All of the data below should be printed again exactly, pictures excluded.

- Material provided:
^^^^^^^^^^^^^^^^

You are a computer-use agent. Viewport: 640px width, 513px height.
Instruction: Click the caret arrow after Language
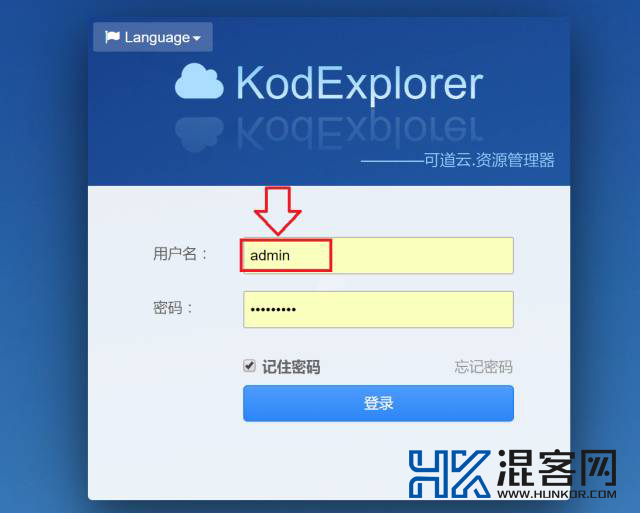(x=197, y=38)
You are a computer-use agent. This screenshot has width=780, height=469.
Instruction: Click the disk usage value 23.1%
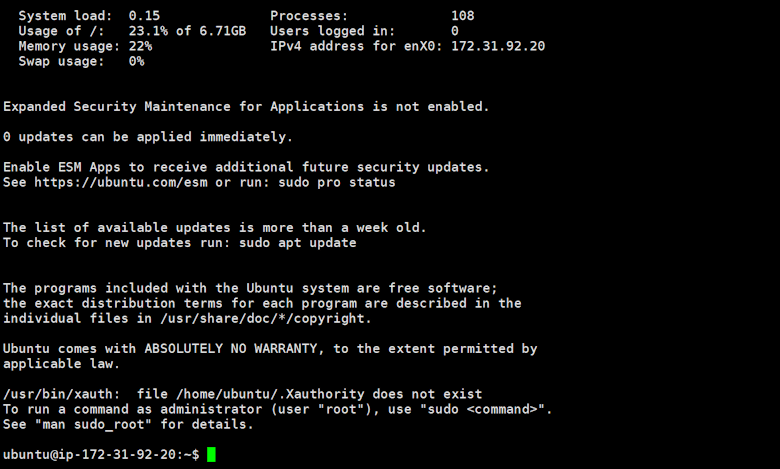click(149, 31)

^^^^^^^^^^^^^^^^

- Result for this task:
You are a computer-use agent. Viewport: 640px width, 513px height.
Instruction: Click the caret arrow after Language
(x=197, y=38)
You are a computer-use agent. This screenshot has width=780, height=469.
Instruction: Click the disk usage value 23.1%
click(149, 31)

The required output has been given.